Sur les bords du lac Huron, de Kingsbridge à la péninsule de Bruce, des communautés confessionnelles renouent avec la communauté au sens large. La petite église de Leith, près d’Owen Sound, sert de site estival pour les habitants du village qui y organisent des concerts et des mariages. Elle est toujours gérée par l’Église Unie du Canada, mais en collaboration avec un groupe dédié de personnes extérieures à la paroisse, qui veille à ce que chacun puisse profiter du lieu. L’église de Leith me semble essentielle en raison du rôle crucial qu’elle joue dans le domaine des arts et au sein de cette collectivité rurale.

St. Joseph’s Kingsbridge Community Centre (Photo : Kendra Fry)

Dans les villes, je pense que nos églises historiques ont une nouvelle vocation. Récemment, le Trinity-St. Paul’s Centre for Faith, Justice and the Arts a été le théâtre de trois événements très différents au cours d’une même journée : le pique-nique de la garderie, une célébration de l’Aïd accueillant les LGBTQ (diffusée en direct dans le monde entier pour les musulmans progressistes) et l’enterrement de l’un de nos paroissiens bien-aimés. Je suis convaincue qu’il s’agit de l’un des rôles que peuvent assumer les églises chrétiennes modernes, qui se doivent d’être des lieux de vie historiques, des lieux de réflexion et des lieux où les générations se rencontrent. Comme le soulignait Jane Jacobs dans Déclin et survie des grandes villes américaines, « les nouvelles idées ont besoin de vieux bâtiments ». Existe-t-il des bâtiments plus accueillants que nos lieux de culte traditionnels, surmontés de leurs flèches majestueuses?

Qu’advient-il de ces édifices lorsque leurs congrégations vieillissantes ne peuvent plus les prendre en charge? Comment honorer le passé, préserver notre patrimoine et regarder vers le futur? À l’est, à Ottawa, Régénéraction – une collaboration entre La foi et le bien commun et la Fiducie nationale du Canada – s’est associée à l’Université Carleton pour donner une nouvelle vie à la Dominion-Chalmers United Church. L’église continuera d’occuper les locaux, mais sera rejointe par le département de musique de l’Université Carleton, l’orchestre symphonique d’Ottawa, Chamberfest et la bibliothèque publique. C’est l’occasion idéale de jeter des ponts entre les générations, de découvrir de nouveaux points de vue et de s’engager au sein d’une communauté élargie!

Les initiatives similaires se multiplient dans tout le pays. Des structures de gouvernance alternatives génèrent un engagement communautaire plus large (Spire de Sydenham). Des entreprises sociales offrent des emplois valorisants et garantissent la sécurité alimentaire (Paris Presbyterian et Église de Saint-Pacôme).

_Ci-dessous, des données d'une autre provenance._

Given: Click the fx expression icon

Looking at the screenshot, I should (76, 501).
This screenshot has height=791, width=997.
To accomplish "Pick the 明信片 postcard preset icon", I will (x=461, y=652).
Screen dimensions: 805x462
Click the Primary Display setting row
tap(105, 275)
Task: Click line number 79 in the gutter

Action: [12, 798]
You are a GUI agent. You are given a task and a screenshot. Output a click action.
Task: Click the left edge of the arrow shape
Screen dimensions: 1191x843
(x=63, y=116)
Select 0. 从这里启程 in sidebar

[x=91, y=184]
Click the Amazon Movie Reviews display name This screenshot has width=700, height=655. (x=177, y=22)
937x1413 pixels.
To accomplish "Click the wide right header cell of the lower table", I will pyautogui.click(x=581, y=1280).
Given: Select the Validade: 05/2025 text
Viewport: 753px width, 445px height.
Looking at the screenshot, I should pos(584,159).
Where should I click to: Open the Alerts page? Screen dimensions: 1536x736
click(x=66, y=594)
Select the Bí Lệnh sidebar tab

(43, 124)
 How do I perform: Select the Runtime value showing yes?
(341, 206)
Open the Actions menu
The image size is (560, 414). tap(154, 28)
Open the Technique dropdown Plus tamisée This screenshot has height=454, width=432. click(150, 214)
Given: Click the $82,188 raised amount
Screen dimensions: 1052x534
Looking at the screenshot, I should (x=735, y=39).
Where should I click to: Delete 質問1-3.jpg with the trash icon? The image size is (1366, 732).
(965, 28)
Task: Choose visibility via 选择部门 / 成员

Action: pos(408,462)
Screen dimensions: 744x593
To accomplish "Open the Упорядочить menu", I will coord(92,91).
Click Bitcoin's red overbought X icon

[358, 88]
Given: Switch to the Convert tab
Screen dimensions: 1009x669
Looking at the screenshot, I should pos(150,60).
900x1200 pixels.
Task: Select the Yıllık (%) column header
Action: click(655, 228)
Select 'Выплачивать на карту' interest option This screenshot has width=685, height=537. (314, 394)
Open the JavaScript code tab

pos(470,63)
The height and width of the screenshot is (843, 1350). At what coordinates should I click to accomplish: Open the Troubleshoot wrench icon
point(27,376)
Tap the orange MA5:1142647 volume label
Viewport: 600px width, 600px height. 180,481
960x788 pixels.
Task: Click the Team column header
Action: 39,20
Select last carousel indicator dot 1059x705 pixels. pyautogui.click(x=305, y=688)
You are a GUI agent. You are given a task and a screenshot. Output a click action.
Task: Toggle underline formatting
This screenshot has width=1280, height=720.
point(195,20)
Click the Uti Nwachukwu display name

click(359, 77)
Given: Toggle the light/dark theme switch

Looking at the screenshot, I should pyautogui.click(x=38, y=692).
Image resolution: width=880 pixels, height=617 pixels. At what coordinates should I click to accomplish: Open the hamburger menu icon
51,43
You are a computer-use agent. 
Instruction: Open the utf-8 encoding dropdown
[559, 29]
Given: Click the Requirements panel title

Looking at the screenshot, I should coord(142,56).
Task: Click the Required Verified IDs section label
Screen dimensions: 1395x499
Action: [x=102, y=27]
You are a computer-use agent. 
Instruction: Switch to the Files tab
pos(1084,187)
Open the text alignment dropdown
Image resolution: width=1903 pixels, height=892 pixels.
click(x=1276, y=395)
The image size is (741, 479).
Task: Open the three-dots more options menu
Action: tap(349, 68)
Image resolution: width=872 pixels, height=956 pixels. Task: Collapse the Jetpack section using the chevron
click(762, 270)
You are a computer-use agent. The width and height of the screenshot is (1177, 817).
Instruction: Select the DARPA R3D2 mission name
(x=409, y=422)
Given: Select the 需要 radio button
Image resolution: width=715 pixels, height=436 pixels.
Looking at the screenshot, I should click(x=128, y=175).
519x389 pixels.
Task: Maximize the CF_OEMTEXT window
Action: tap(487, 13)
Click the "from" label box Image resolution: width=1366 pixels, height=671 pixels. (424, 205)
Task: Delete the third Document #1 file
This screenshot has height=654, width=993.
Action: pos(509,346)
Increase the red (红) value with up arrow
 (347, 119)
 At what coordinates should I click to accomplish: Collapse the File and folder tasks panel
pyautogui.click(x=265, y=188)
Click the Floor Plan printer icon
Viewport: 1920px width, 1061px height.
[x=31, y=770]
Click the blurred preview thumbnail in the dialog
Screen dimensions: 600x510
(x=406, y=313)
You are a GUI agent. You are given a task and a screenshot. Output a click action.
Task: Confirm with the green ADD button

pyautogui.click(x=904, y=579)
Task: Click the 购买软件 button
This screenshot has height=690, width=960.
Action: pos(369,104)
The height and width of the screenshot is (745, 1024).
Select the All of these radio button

On célèbre les arts et la culture et on commémore les anciens modes de vie ruraux (Indian River Festival et Maison de la Culture Jean-Marc Gendron).

Dans les années 1950, alors que mon grandpère était le dirigeant laïc de l’Église Unie de Tobermory, la paroisse catholique du village a appris qu’elle ne pourrait plus occuper son église. Elle a été invitée à rejoindre temporairement les locaux de l’Église Unie. En 2004, après une longue cohabitation, les deux congrégations ont bâti une nouvelle église commune pour célébrer leur foi. En évoquant une Église plus inclusive, plus ouverte et plus en engagée en faveur de la communauté, je ne peux qu’imaginer mon grand-père me souriant, fier de me voir concrétiser sa vision.